» DATA FOR ANALYSIS:
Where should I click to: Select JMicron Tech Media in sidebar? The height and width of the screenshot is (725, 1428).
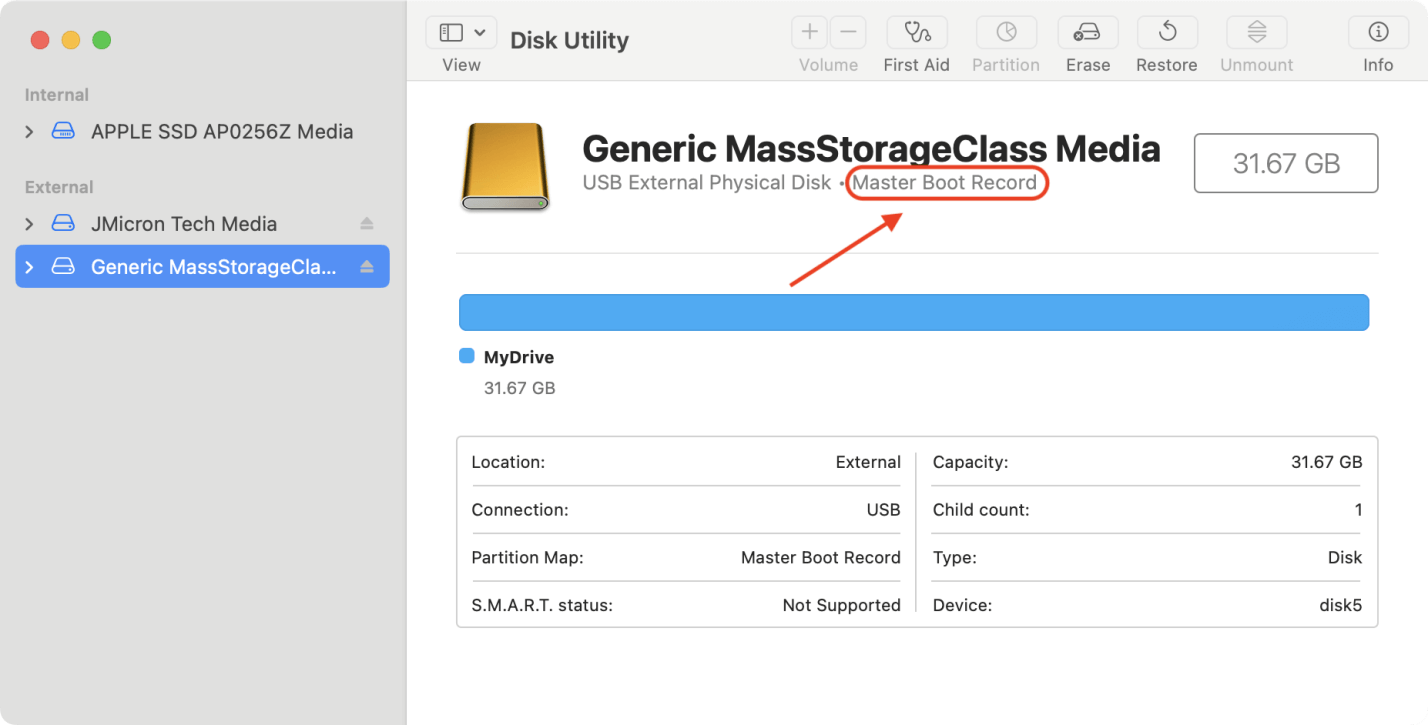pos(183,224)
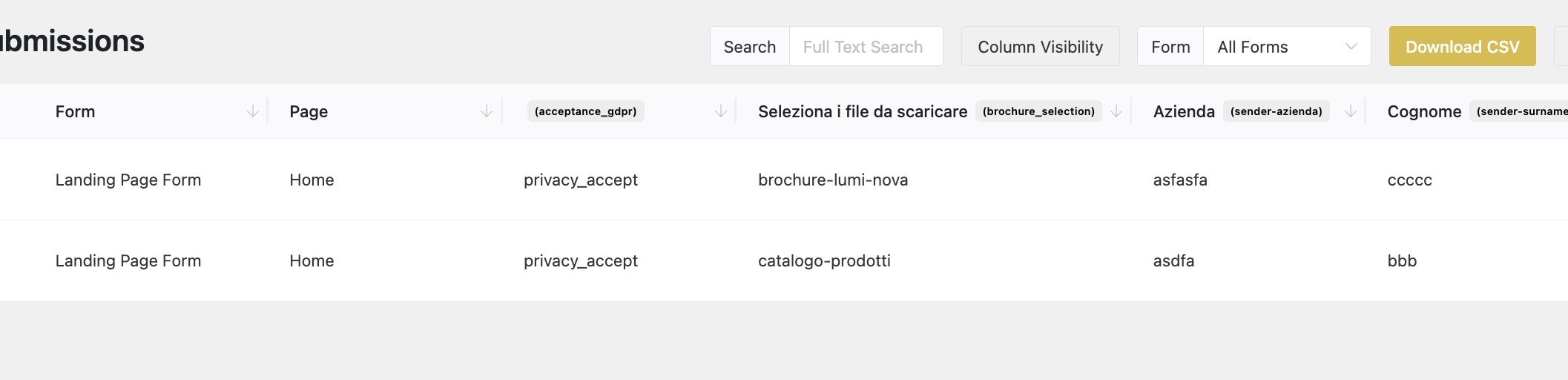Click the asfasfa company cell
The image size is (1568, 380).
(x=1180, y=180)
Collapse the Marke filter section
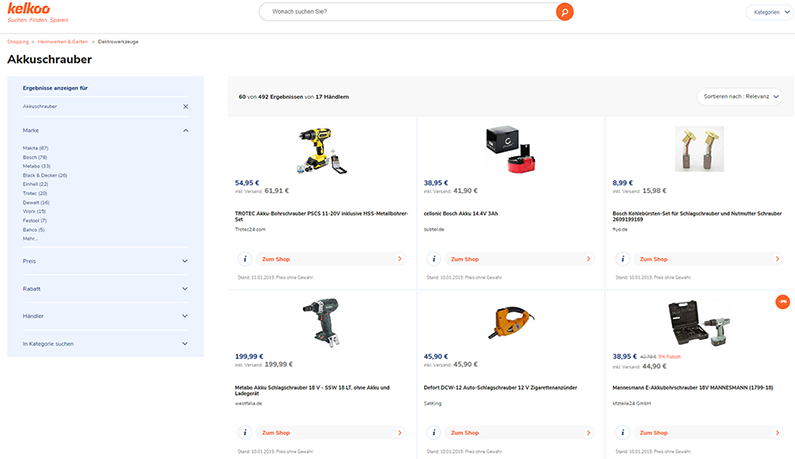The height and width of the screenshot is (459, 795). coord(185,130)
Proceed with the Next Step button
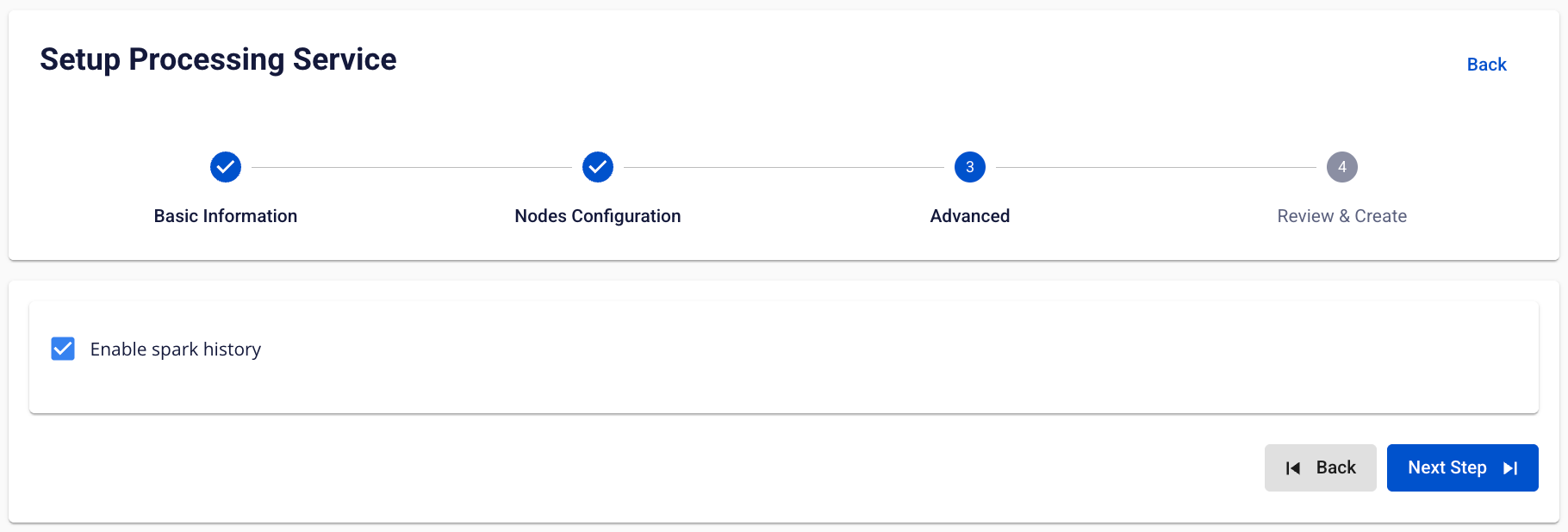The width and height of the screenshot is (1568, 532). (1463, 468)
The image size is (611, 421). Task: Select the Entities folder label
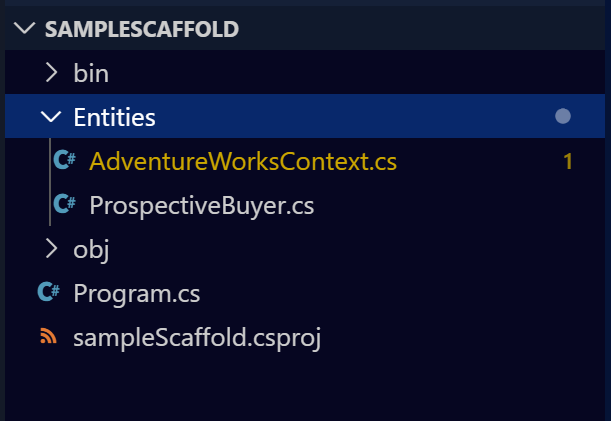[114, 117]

» TASK DIRECTIONS: Return all records verbatim and drop the pictures.

» FINAL ANSWER:
Where should I click to: Select JMicron Tech Media in sidebar? The height and width of the screenshot is (725, 1428).
pos(183,224)
Click the asfasfa company cell
The image size is (1568, 380).
(x=1180, y=180)
Collapse the Marke filter section
The height and width of the screenshot is (459, 795). coord(185,130)
Proceed with the Next Step button
The width and height of the screenshot is (1568, 532). (1463, 468)
The image size is (611, 421). Task: Select the Entities folder label
[114, 117]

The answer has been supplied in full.